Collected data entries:
------------------------------------

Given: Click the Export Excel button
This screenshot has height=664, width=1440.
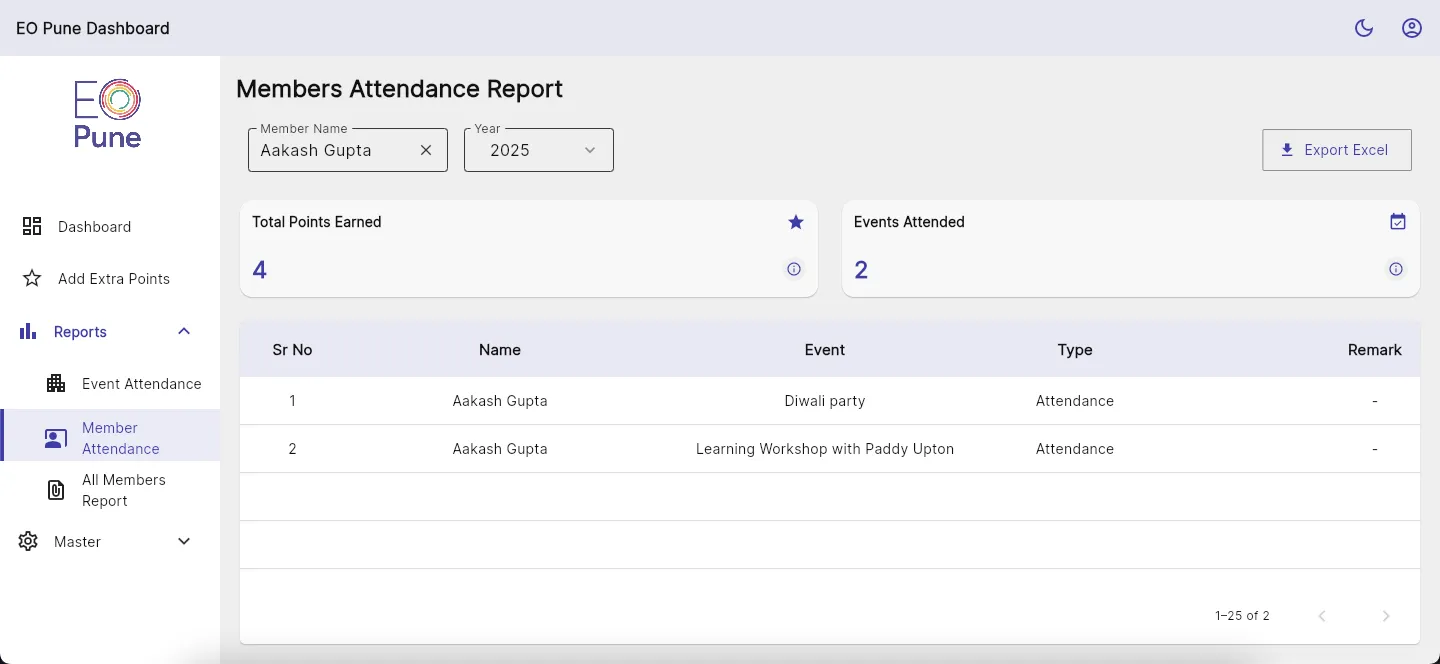Looking at the screenshot, I should (x=1336, y=150).
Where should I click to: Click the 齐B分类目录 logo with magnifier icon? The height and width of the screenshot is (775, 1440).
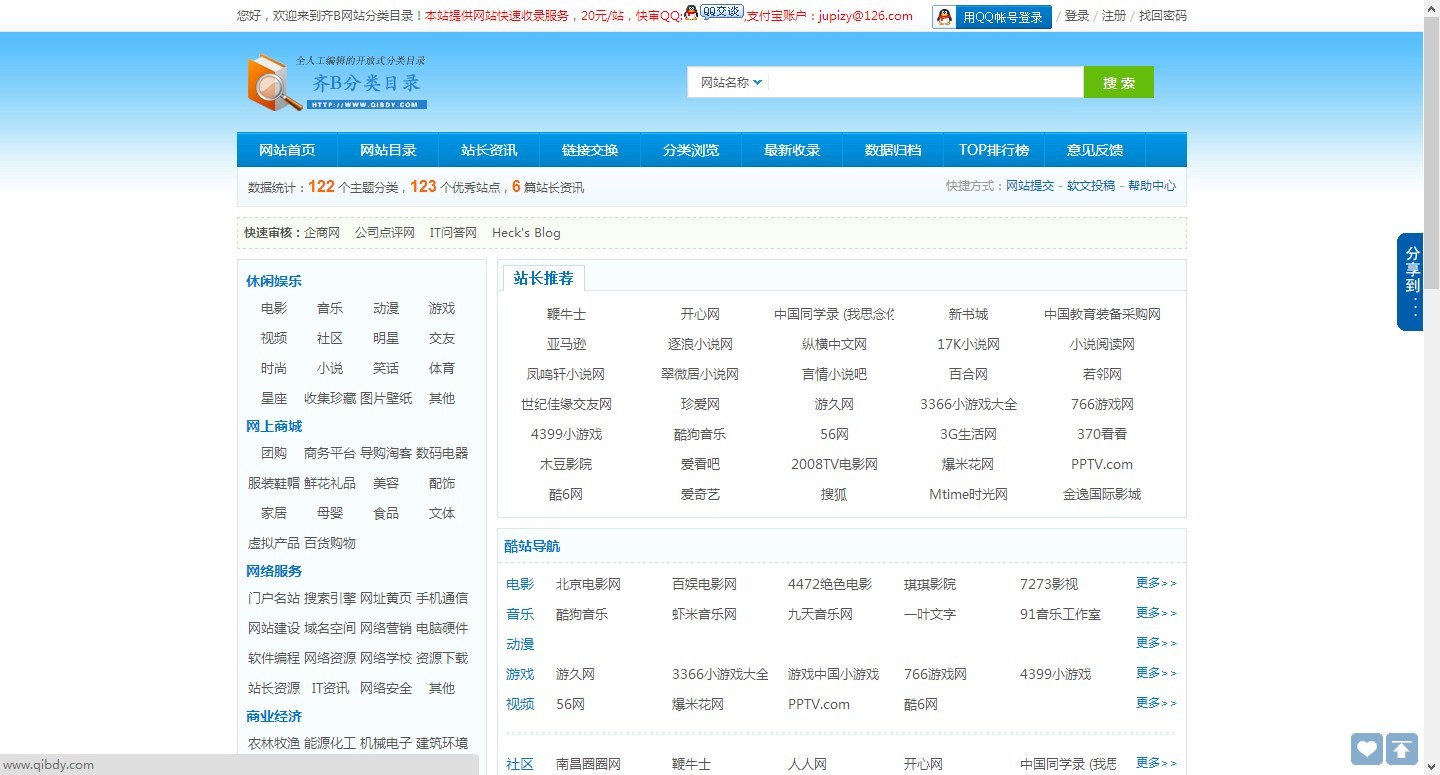[335, 82]
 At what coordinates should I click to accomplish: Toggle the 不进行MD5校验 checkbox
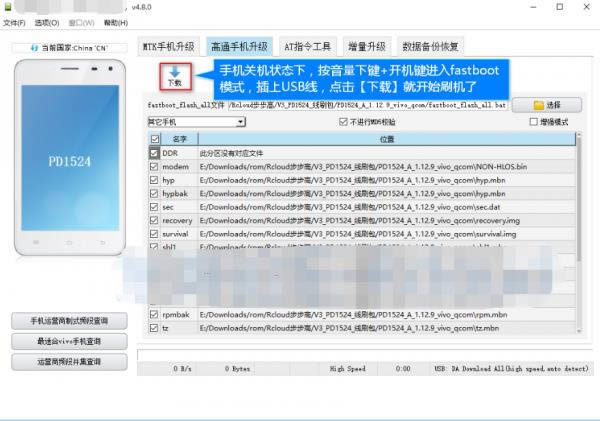(x=345, y=122)
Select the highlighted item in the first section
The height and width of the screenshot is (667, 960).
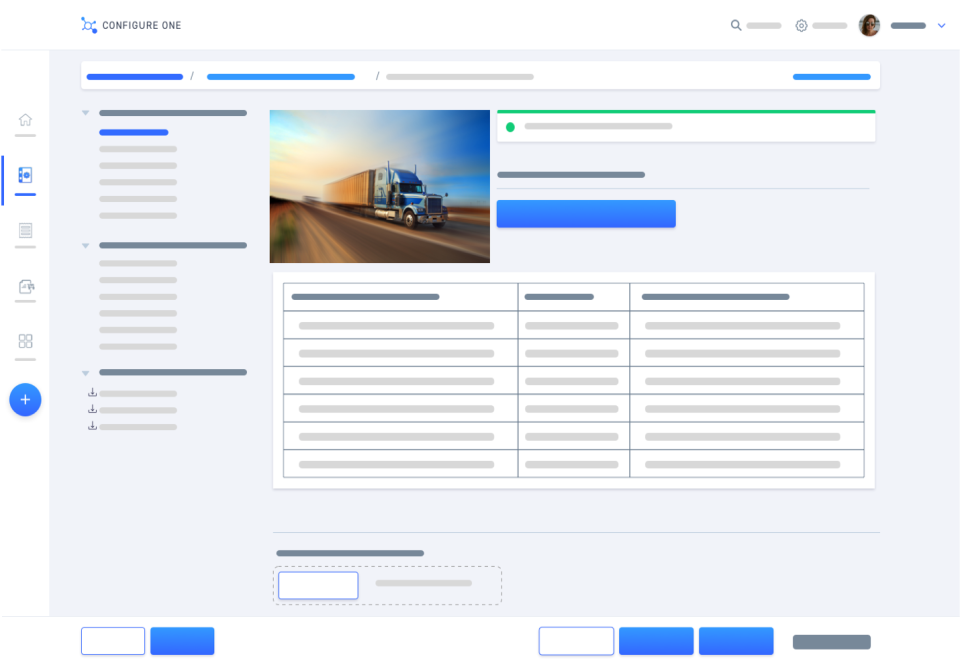(x=133, y=132)

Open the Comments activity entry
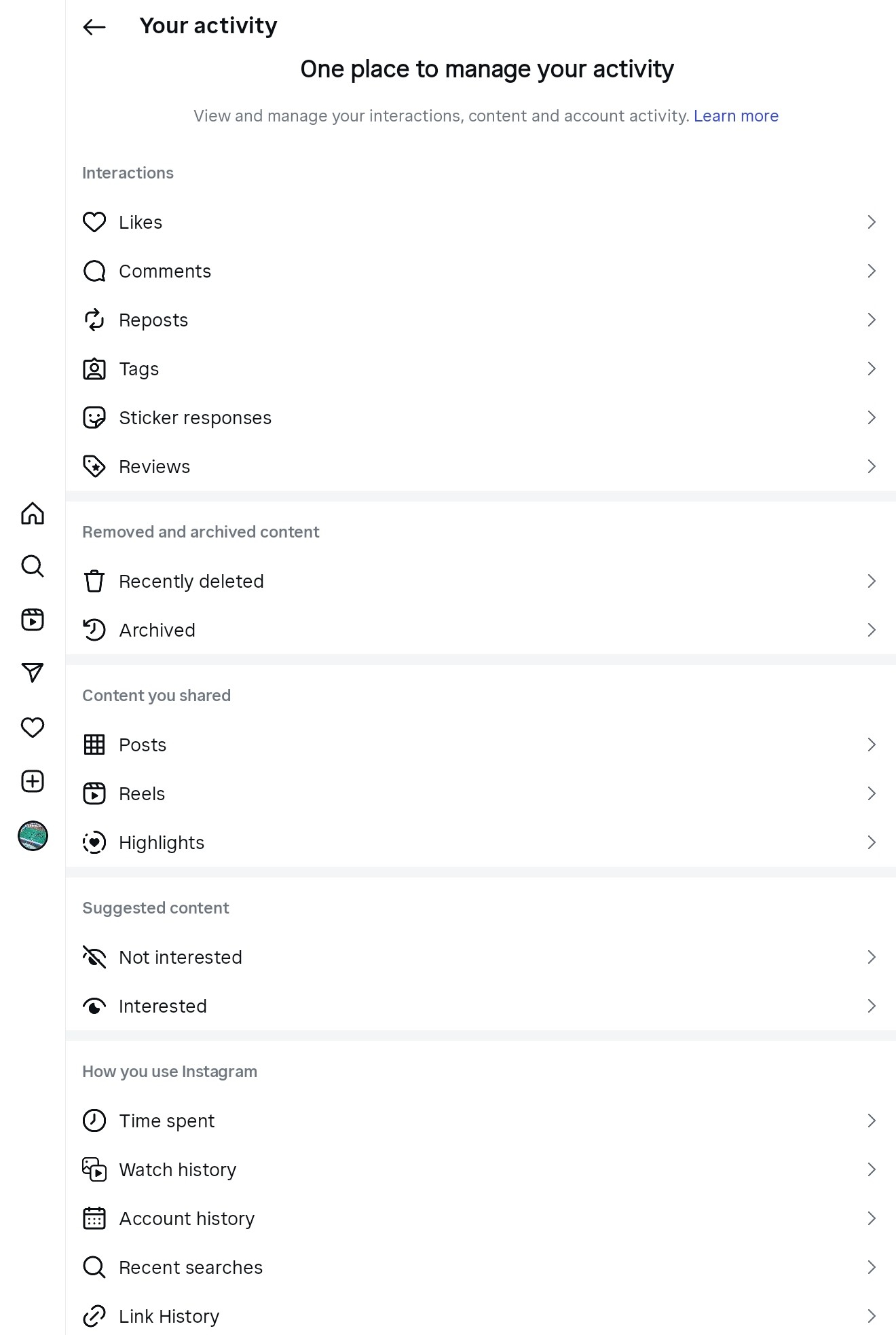click(481, 271)
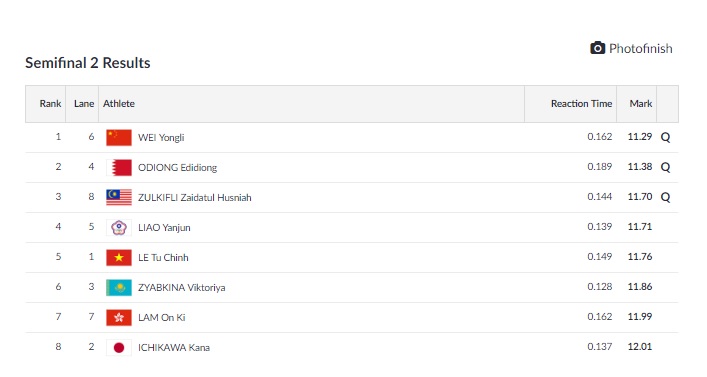Sort by Rank column header
The width and height of the screenshot is (707, 377).
50,103
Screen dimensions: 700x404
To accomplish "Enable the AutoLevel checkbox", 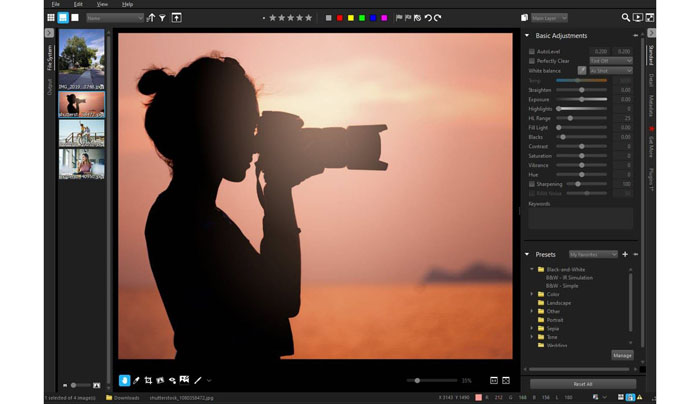I will (x=531, y=50).
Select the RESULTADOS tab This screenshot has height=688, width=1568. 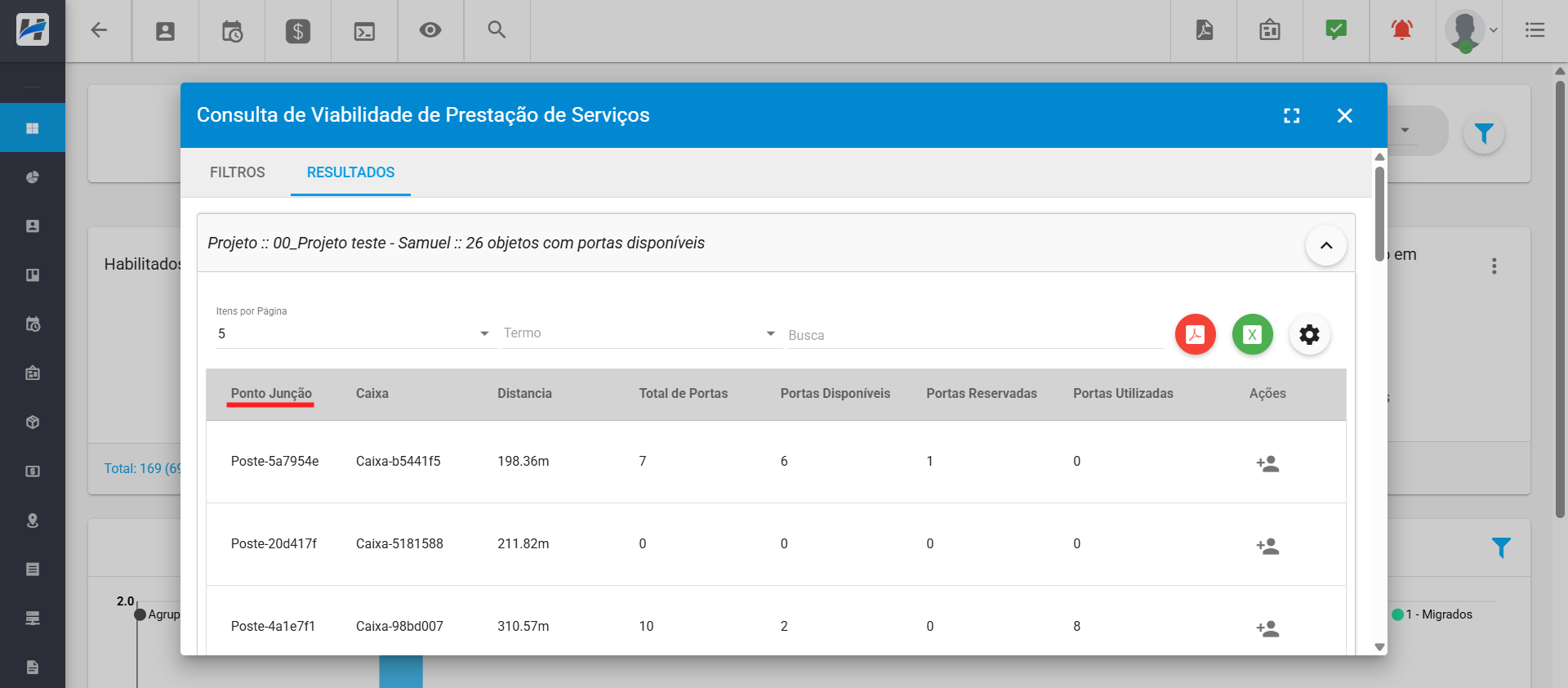[x=350, y=172]
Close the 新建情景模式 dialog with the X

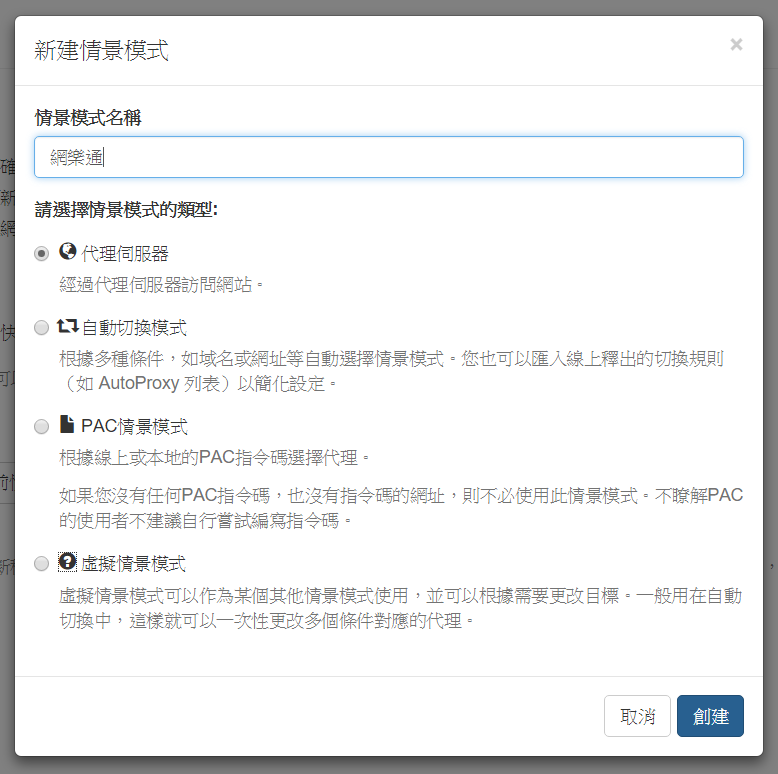(x=736, y=45)
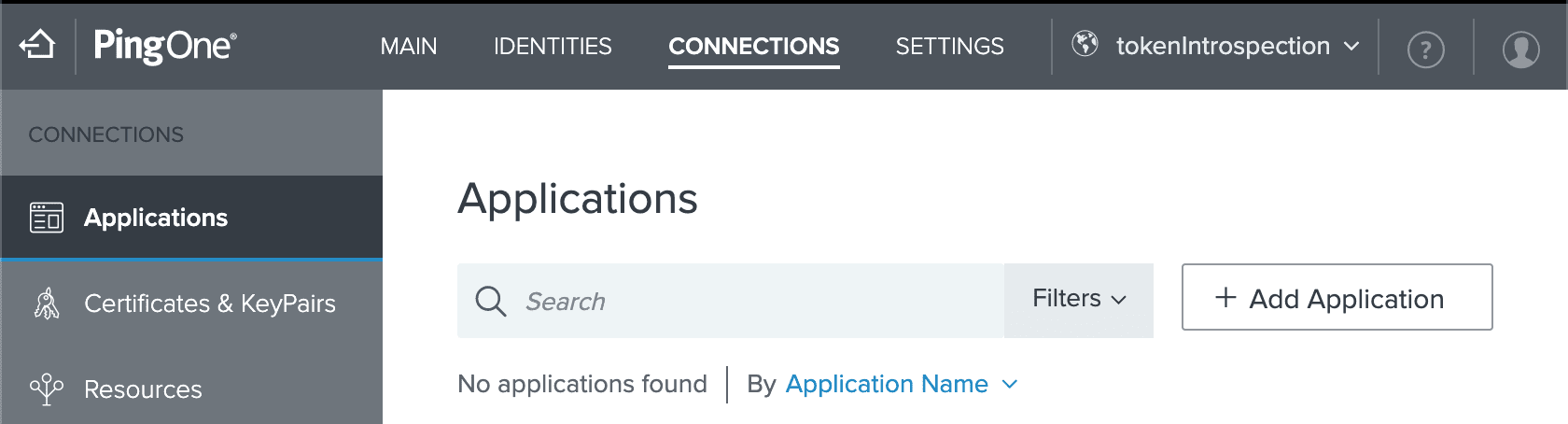Click the plus icon on Add Application
Screen dimensions: 1568x424
(x=1225, y=297)
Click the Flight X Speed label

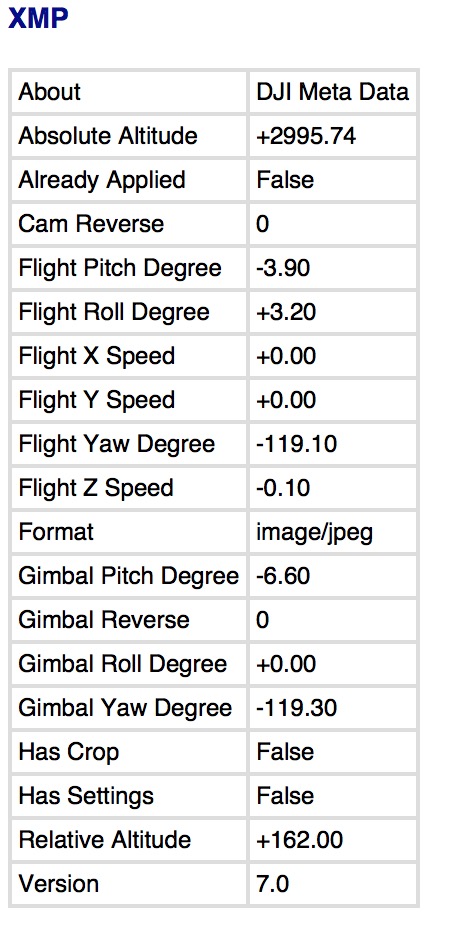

------------------------------------

Activity:
This task calls for the lines from the line holding "Close the 新建情景模式 dialog with the X" through the last line above, restated word for word with both ends included and the pictures dropped.

Written solution:
Close the 新建情景模式 dialog with the X

(x=736, y=45)
Click the plus icon on Add Application
Screen dimensions: 1568x424
(x=1225, y=297)
Click the Flight X Speed label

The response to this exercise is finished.